The calculous of those who didn’t mind “working on the mountain” or driving a bus for a ski pass in those traditional jobs does seem to have changed. It could be seen as a good thing unless you are an employer dependent upon workers, that is, workers who think they need the job you are offering at the pay you are offering it. Summit Stage at the start of November was 20 drivers short of the 65 they need for the winter and were offering bus drivers a $1,000 signing bonus. Chris Lubbers who runs Summit Stage noted, “we are unfortunately experiencing the same workforce shortages…that we know many businesses in our community are grappling with.” There are a lot of not-exactly career, not exactly attractive jobs yet to be filled. So how are these people paying the bills?
The NYT also reported on the early “retirement” trend in Will Portland Always Be a Retirement Community of the Young in 2014, noting that Portland “has become a city of the overeducated and underemployed – a place where young people are, in many cases, forced into their semiretirement.” I don’t know about being “forced” into early retirement. “In the wake of the financial crisis, many young college graduates have delayed their lives.” I don’t think moving back in with your parents qualifies as early retirement. And then there is this. The state demographer, Elizabeth Garner often notes when she visits the high country on the high percentage of residents with unearned income. Some of this is from rental income. She also notes, wryly, that a good bit of that slice of individuals with unearned income can be attributed to “Trustafarians,” those neighbors of yours who don’t seem to work but seem to have the money to purchase $100,000 camper vans when they feel the urge. Driving a campervan around or driving a bus – that question may be a ‘duh’ for some who evidently have a choice.

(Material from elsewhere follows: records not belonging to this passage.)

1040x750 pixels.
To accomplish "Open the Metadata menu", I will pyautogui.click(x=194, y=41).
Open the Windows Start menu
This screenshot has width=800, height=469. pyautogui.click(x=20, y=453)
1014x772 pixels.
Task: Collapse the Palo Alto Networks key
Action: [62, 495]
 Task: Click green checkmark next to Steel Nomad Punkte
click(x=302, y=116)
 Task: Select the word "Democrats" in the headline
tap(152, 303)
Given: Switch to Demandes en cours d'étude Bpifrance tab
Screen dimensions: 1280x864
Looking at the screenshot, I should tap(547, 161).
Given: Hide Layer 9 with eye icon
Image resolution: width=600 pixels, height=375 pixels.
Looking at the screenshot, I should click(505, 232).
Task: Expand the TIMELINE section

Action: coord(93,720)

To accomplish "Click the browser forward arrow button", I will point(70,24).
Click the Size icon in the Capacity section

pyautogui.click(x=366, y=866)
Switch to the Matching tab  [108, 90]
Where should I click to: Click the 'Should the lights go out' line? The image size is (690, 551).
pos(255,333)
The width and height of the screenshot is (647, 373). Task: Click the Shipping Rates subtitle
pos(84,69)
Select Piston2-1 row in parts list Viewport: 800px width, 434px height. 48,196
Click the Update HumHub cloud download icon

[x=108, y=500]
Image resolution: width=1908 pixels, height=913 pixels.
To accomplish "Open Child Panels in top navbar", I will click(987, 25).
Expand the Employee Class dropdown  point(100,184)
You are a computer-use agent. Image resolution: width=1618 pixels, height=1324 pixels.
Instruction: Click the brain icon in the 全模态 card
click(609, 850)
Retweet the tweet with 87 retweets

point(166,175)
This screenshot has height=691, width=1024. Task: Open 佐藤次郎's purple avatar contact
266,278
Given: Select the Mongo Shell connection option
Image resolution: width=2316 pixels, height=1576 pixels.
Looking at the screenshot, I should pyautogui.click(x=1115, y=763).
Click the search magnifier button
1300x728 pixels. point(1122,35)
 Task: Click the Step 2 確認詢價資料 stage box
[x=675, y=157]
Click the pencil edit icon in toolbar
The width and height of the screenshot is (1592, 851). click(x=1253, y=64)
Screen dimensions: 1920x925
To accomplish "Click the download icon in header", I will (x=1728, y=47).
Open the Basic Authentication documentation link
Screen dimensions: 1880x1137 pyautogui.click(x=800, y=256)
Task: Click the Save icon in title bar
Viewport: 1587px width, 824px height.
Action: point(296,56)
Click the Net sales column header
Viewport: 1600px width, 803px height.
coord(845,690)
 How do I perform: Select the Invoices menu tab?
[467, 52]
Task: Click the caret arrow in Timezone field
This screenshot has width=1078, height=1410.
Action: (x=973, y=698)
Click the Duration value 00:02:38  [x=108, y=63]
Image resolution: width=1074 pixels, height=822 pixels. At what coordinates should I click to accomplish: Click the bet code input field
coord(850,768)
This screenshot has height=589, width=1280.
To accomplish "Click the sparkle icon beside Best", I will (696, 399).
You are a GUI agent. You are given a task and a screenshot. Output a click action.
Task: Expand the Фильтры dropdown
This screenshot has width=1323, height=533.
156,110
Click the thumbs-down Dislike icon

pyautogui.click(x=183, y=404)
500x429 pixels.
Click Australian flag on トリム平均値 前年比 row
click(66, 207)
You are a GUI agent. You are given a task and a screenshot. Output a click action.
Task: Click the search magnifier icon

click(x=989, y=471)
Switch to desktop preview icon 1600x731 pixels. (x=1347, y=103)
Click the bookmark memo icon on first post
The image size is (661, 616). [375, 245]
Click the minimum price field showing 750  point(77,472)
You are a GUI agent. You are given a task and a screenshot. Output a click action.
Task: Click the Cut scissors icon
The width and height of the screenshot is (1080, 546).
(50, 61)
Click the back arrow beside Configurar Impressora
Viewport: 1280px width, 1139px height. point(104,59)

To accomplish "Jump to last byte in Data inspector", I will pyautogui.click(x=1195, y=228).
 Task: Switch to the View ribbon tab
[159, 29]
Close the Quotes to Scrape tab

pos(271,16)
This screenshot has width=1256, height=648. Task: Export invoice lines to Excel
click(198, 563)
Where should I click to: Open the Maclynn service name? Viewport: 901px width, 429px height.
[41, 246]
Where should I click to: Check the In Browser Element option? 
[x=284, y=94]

Lest you think this column about the workforce is entirely frivolous musings, here are some significant trends and factors noted in some of the articles cited above that are long-observed and predicted. These trends are coming home to roost right now in the labor shortage, trends such as:
- Baby Boomers are, in fact, ageing out of the workforce
- Globalization is undercutting the competitiveness of many American industries
- Foreign worker VISA programs are poorly managed in an economy that is highly dependent upon foreign workers
- America’s love-hate relationship with immigrants and immigration prevents adoption of a coherent path to citizenship
- Many American workers’ refuse to relocate to chase jobs
- Many jobs don’t pay a living wage
- The cost of childcare absorbs so much of a young workers wage that it often doesn’t make sense to work if you have kids
- The social contract between employers and employees has all but disappeared, and currently, that is a win for employees
With some other factors that probably couldn’t have been predicted before our shared COVID experience include:
- that many “front line workers” would quit, refusing to expose themselves for low pay
- that some businesses quickly adapted to business models that reduced the need for labor and never looked back
- that people learned creative personal financing during the pandemic such as refinancing, “side hustles” and adapting to live on less income
- that so many Americans would re-assess their work-life balance and choose to work less, work unconventionally, or not at all
For those who think everyone else is living off of the government dole. Yes, there was more of that during the Pandemic, but trend of the disappearing workforce is happening AFTER that has expired.
The truth is that America doesn’t have much of a social safety net, and we have been unravelling what protections we do have for those who cannot work for years.
The mysterious disconnect about the workforce shortage is that most of us simply must work. We just don’t need to work exactly the way that the market has relied upon us working, and that is shaking things up.